_Stored records:_
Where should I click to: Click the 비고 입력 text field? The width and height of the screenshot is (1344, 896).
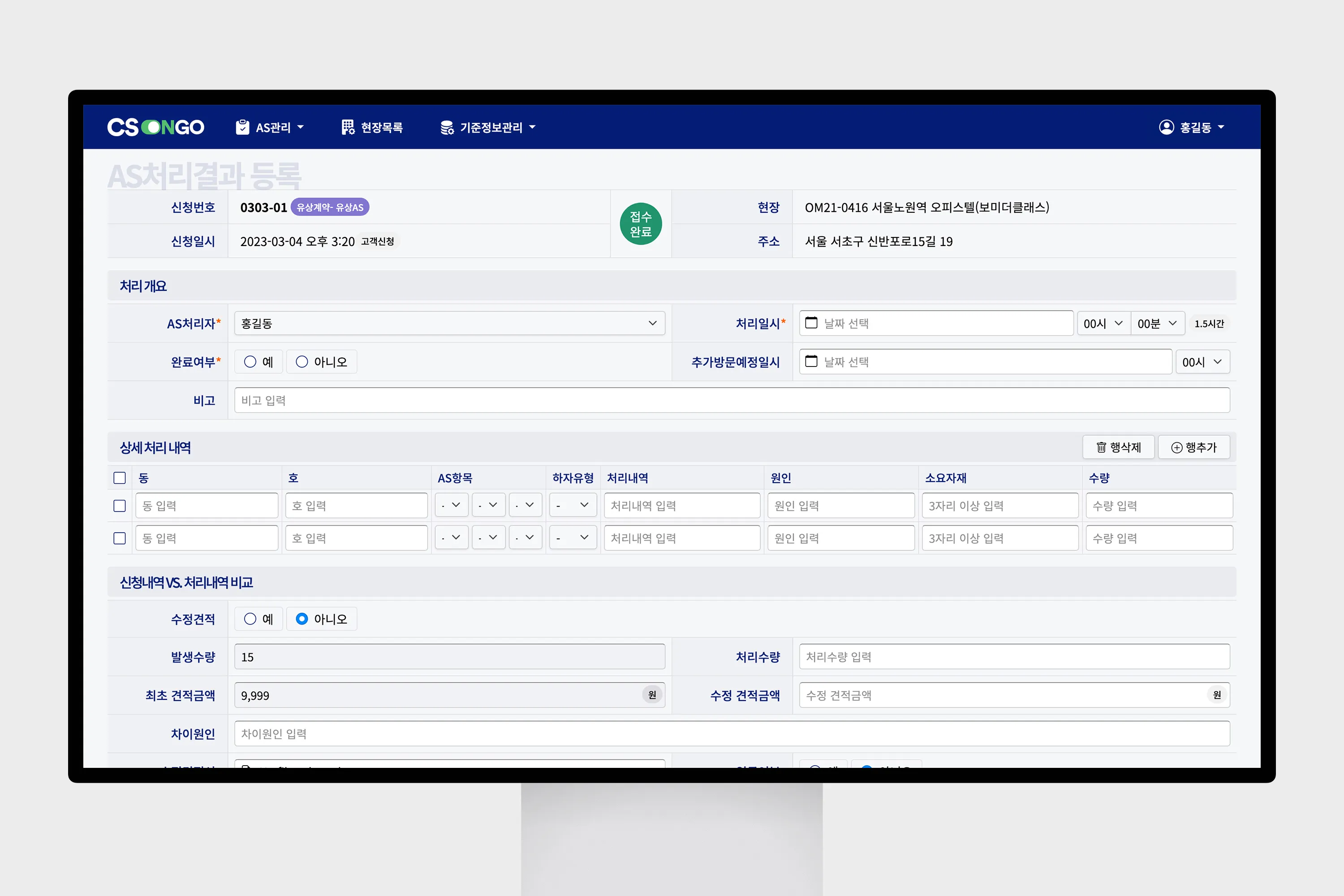tap(732, 400)
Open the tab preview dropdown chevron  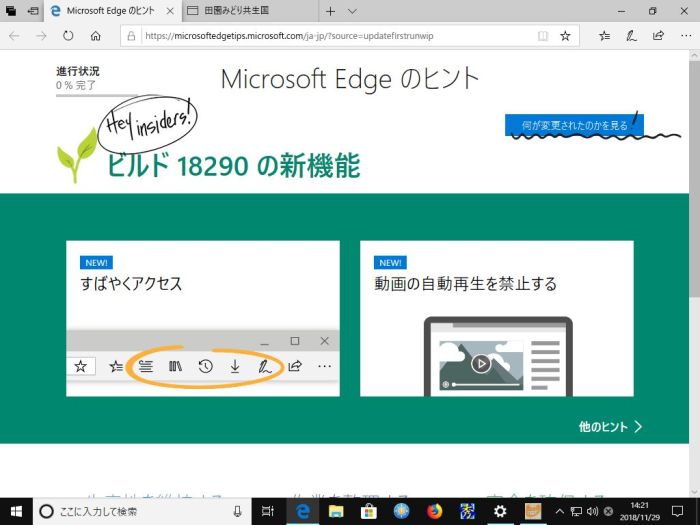352,11
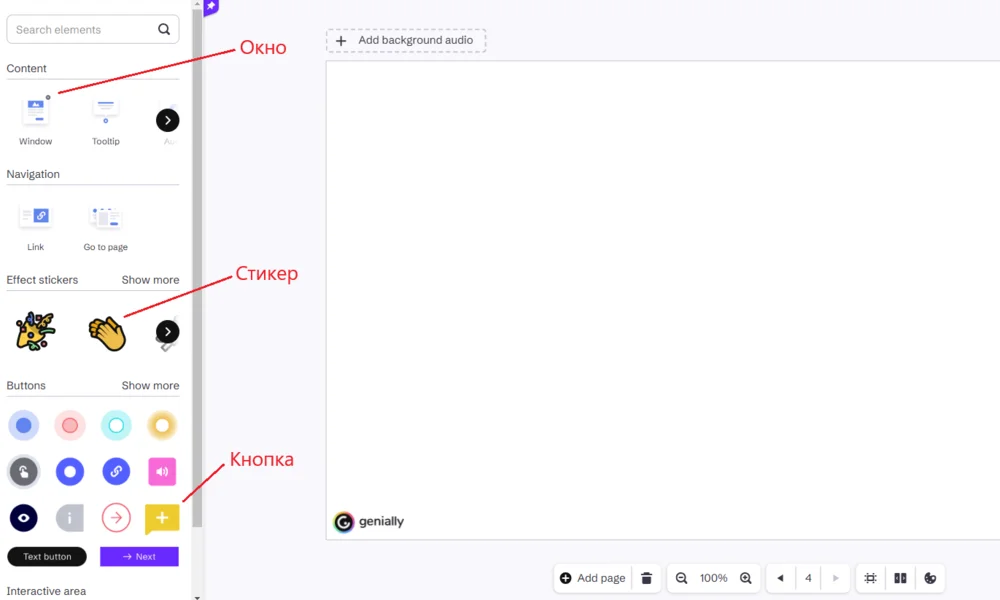Select the Tooltip content element
Screen dimensions: 1000x600
[x=105, y=121]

_WRITTEN INSTRUCTION:_
Pick out each line of the listing that contains the string "should". Uppercase and lowercase letters count as different.

_SOLUTION TO THIS PROBLEM:_
Where should I click to: Click the 비고 입력 text field? The width and height of the screenshot is (1344, 896).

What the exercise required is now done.